* [WHAT THE TASK ASKS] Having located the line with "Task: Focus the WBTC amount input field", print it and each remaining line exactly, stopping at the end of the material and omitting pictures.

--

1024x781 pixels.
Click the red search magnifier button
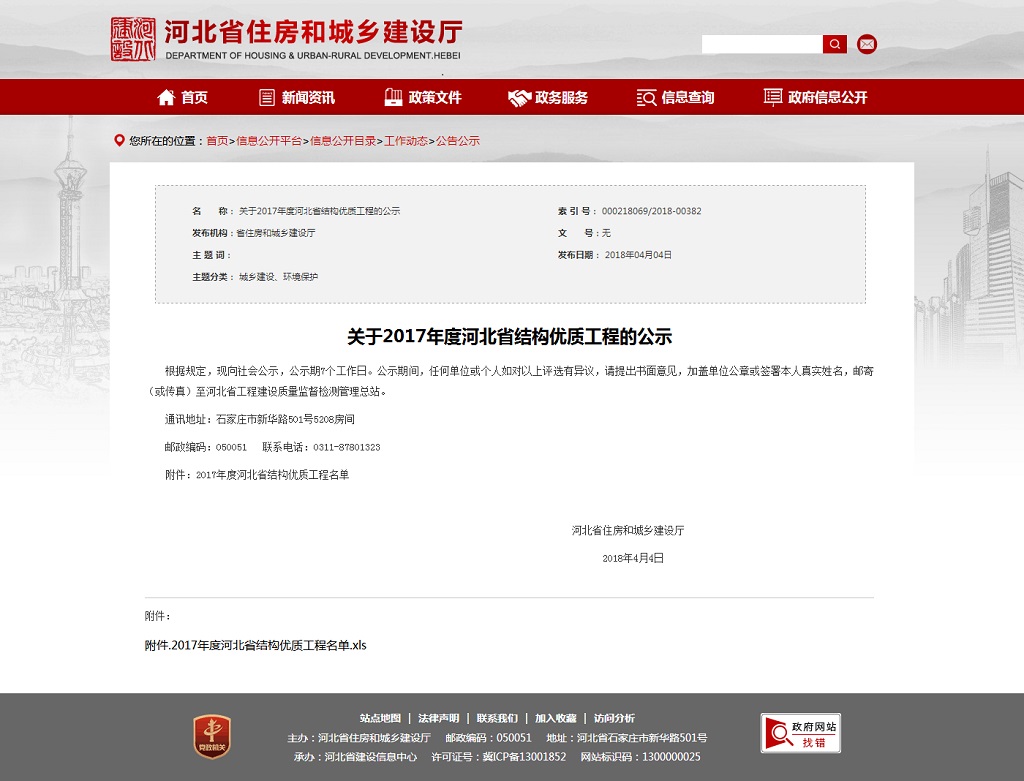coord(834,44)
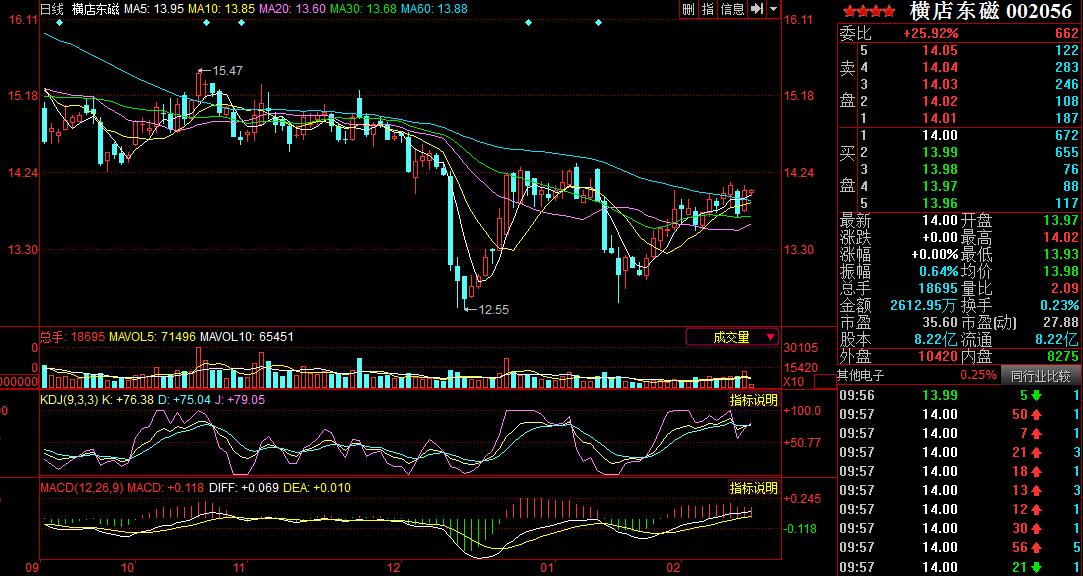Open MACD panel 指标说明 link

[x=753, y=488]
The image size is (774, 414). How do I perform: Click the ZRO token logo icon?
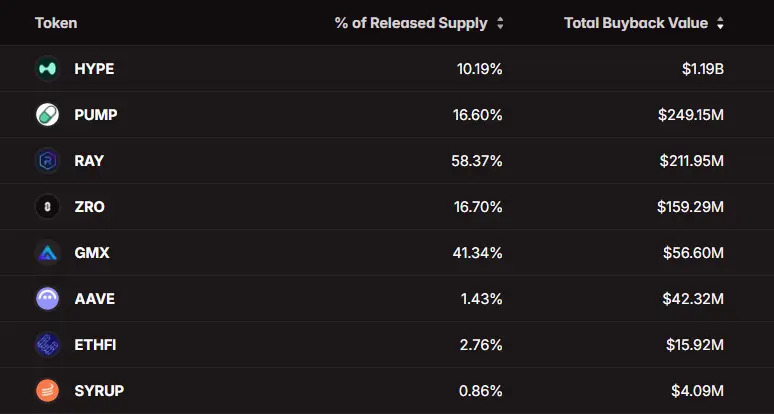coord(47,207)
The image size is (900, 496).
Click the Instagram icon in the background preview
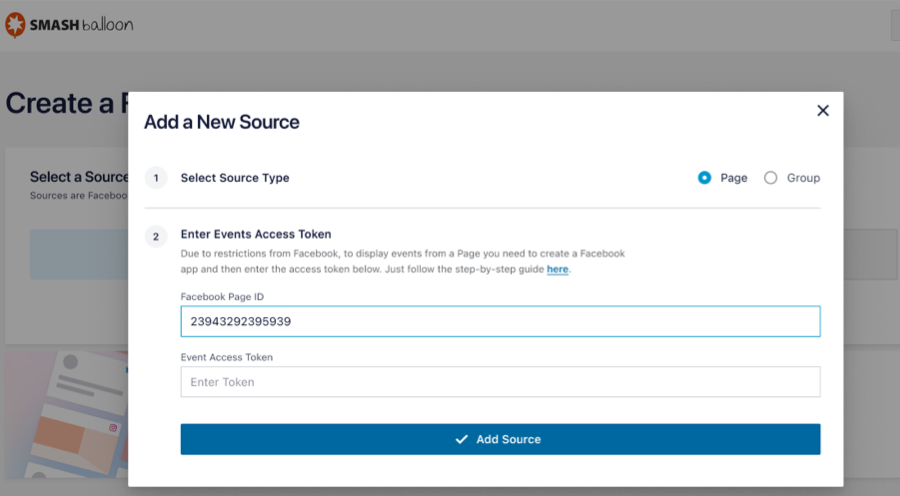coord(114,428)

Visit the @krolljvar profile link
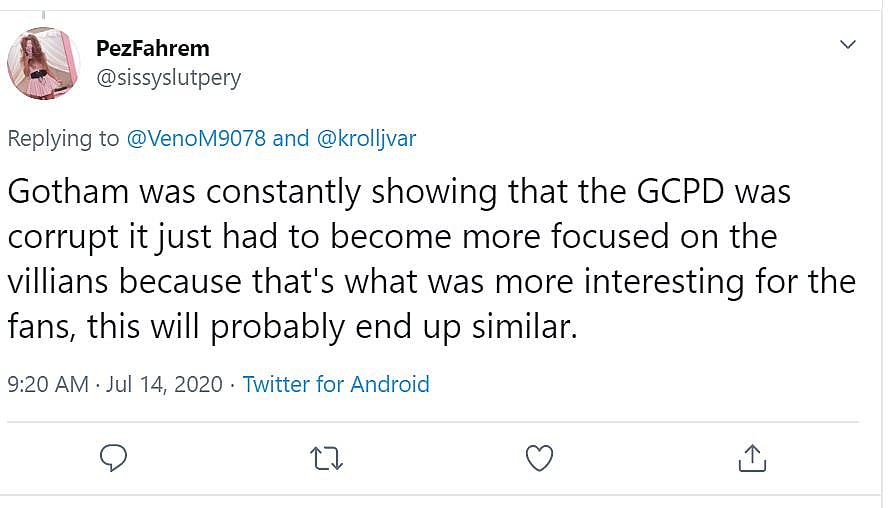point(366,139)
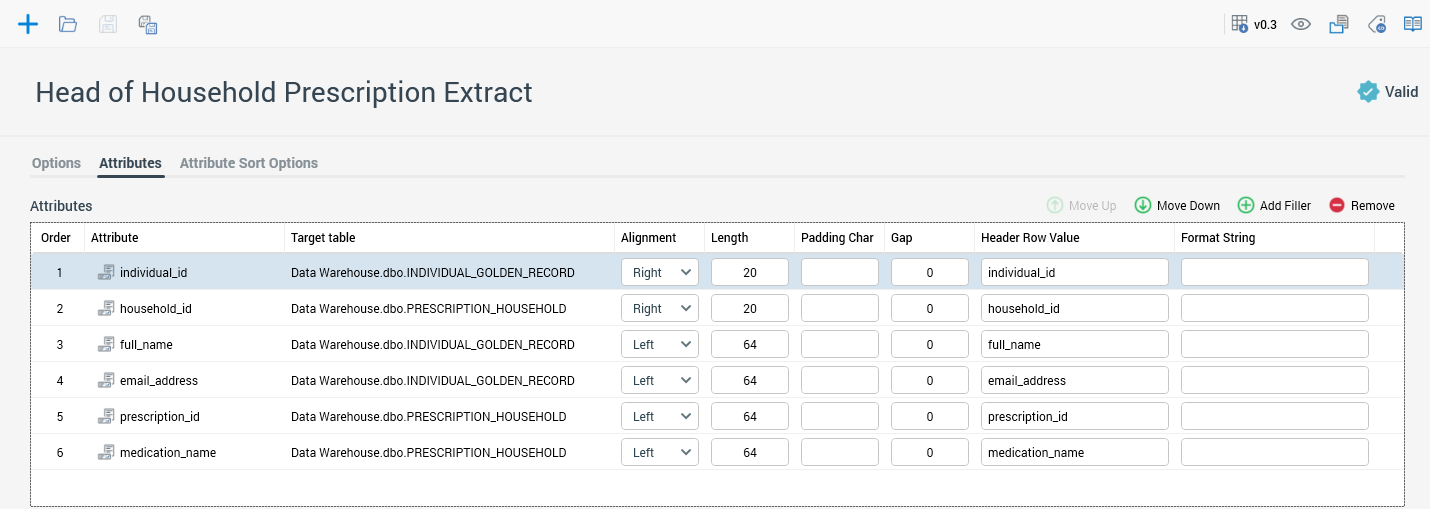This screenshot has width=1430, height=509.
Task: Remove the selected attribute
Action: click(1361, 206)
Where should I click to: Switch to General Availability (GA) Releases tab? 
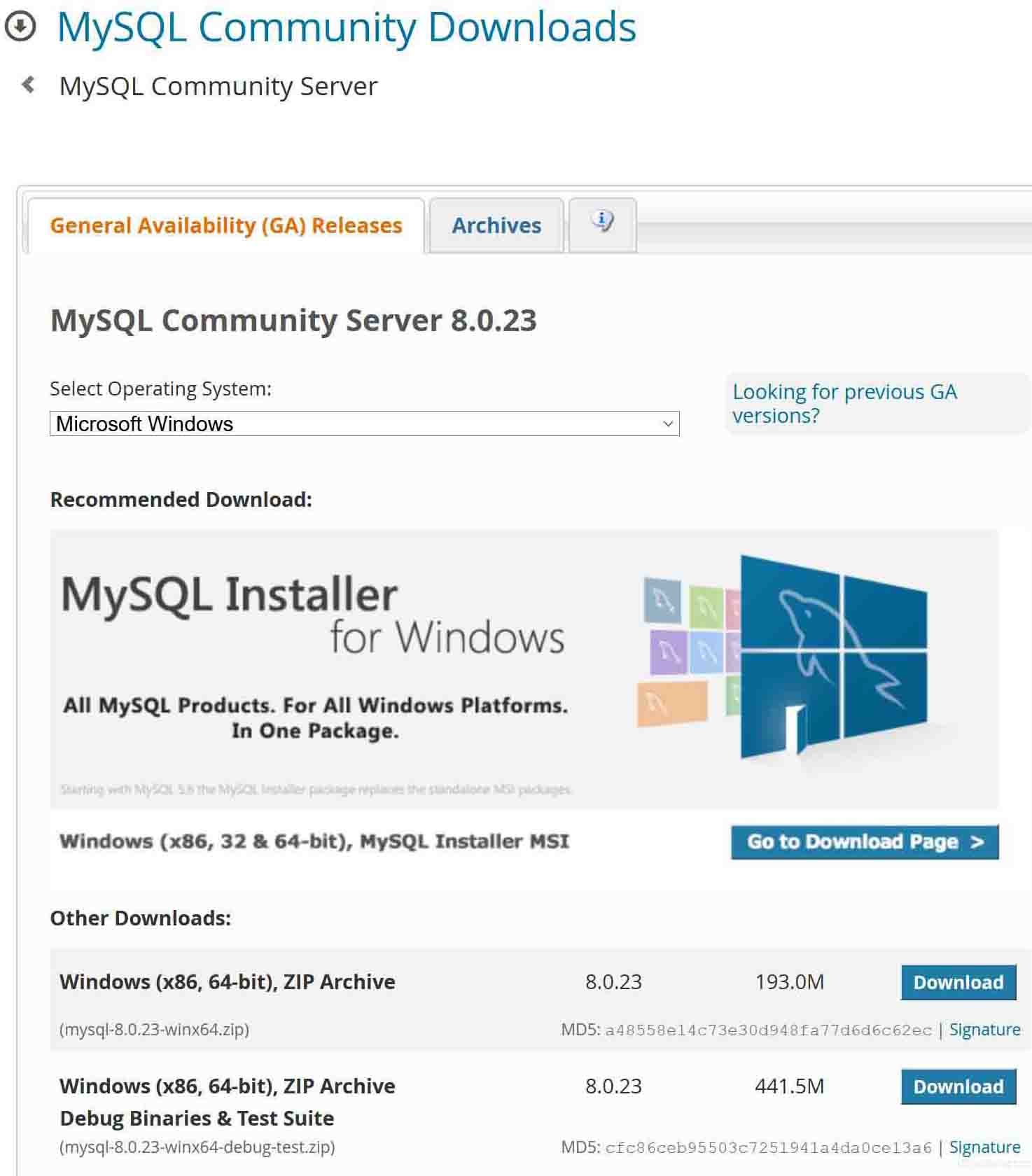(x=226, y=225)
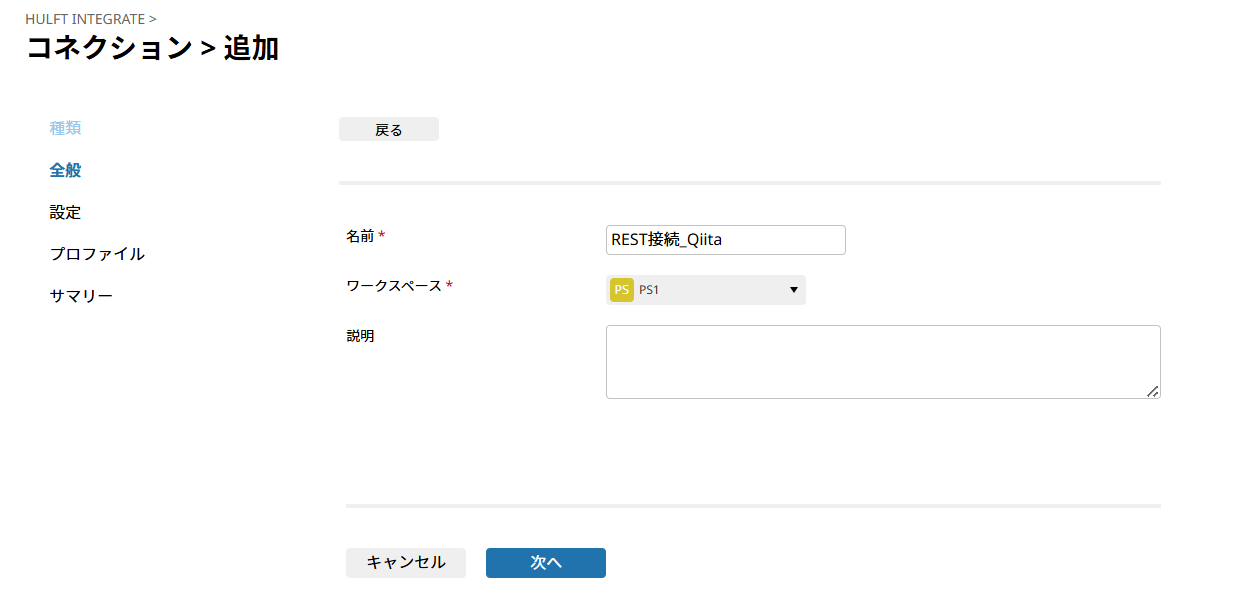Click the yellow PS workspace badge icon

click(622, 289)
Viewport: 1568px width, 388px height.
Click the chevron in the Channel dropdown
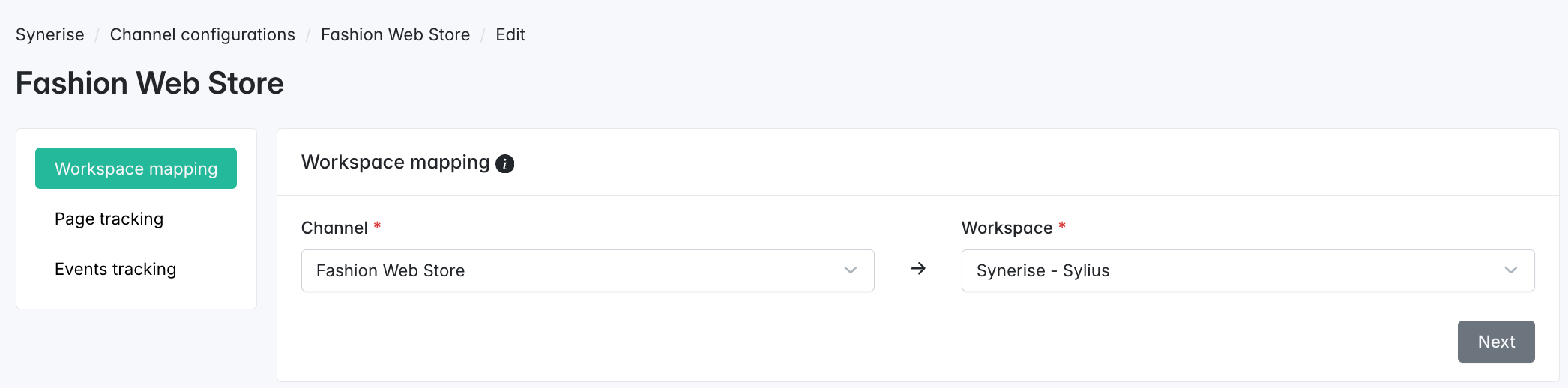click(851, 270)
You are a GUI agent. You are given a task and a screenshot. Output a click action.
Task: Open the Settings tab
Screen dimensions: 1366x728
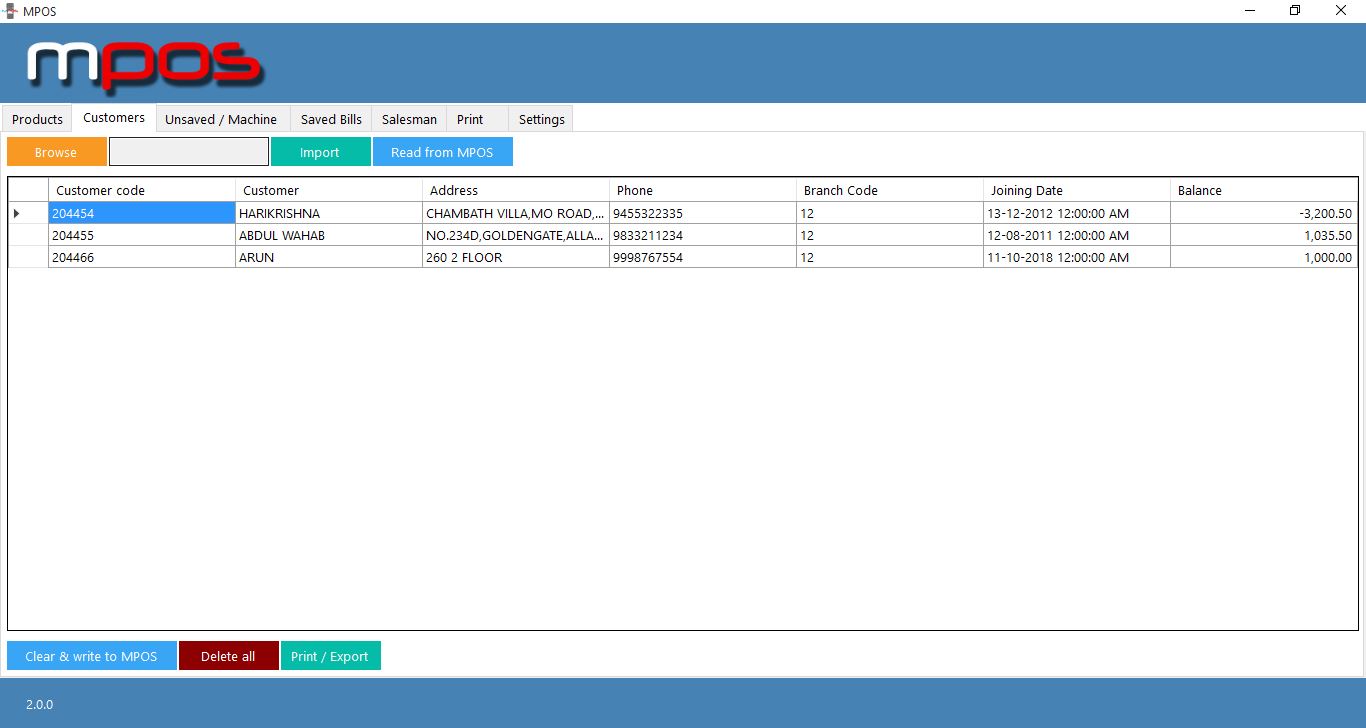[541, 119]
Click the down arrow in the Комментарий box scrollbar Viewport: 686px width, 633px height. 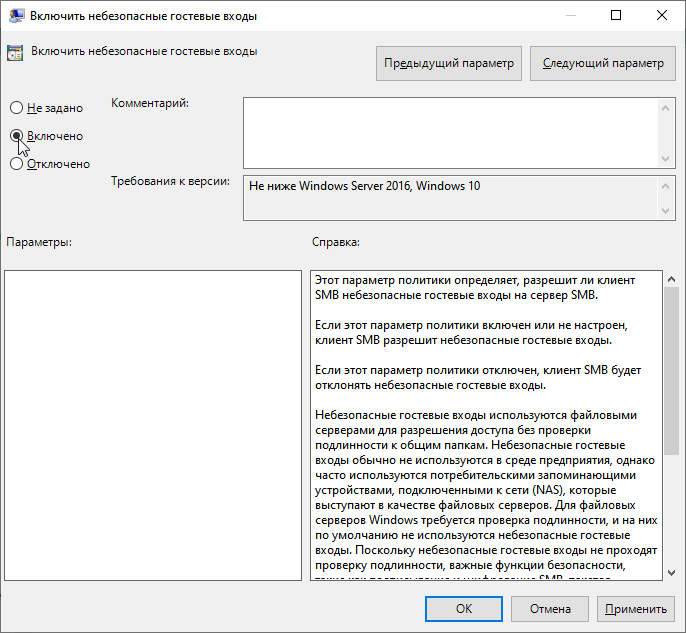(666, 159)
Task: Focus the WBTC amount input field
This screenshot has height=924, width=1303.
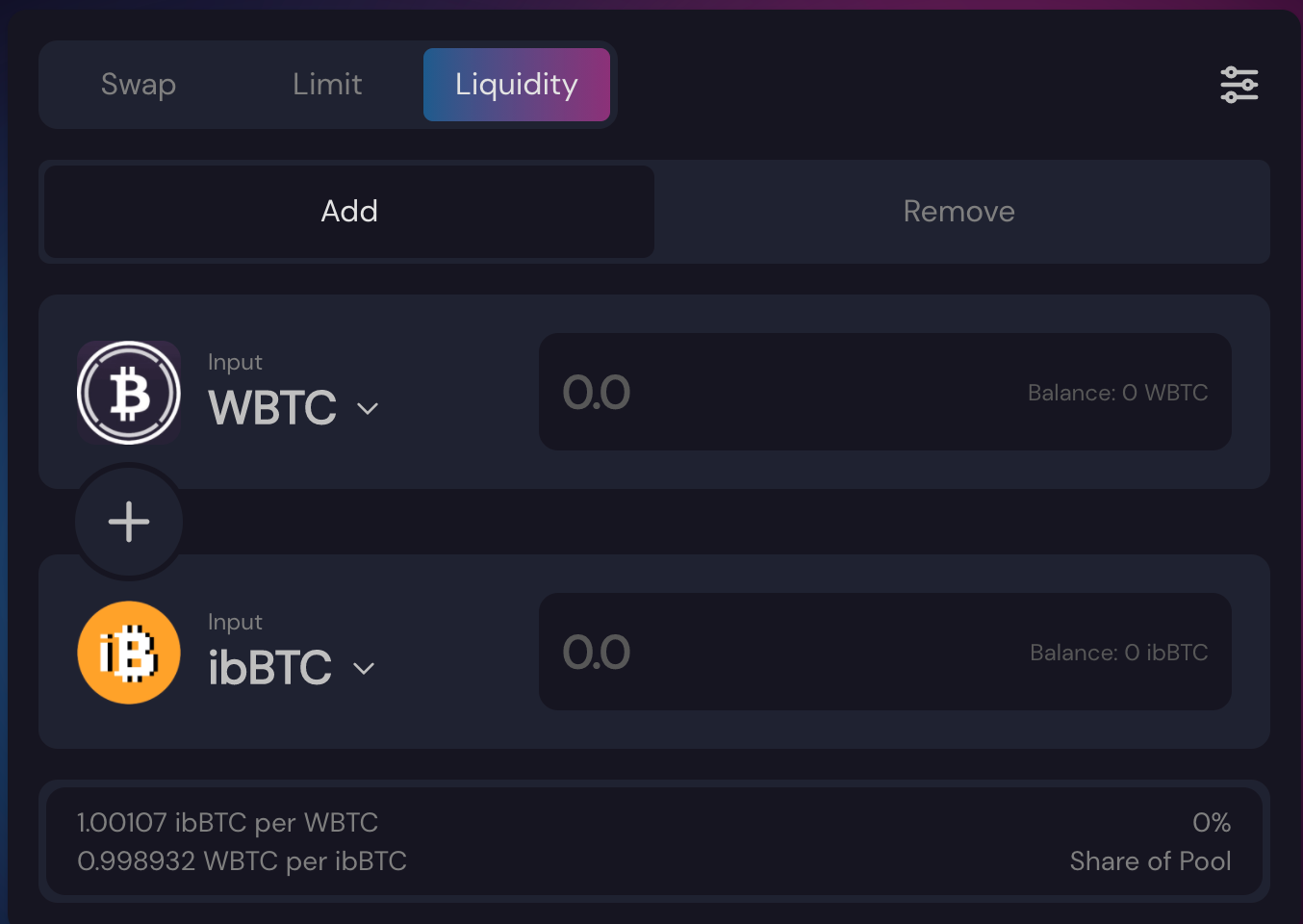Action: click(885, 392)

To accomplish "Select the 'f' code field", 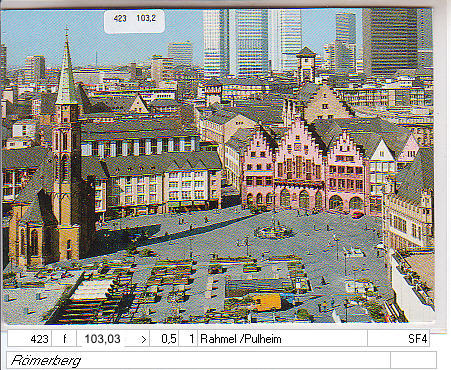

--

* [ANSWER TO THE EXERCISE]
Task: Focus the WBTC amount input field
This screenshot has height=924, width=1303.
Action: click(885, 392)

To accomplish "Select the 'f' code field", 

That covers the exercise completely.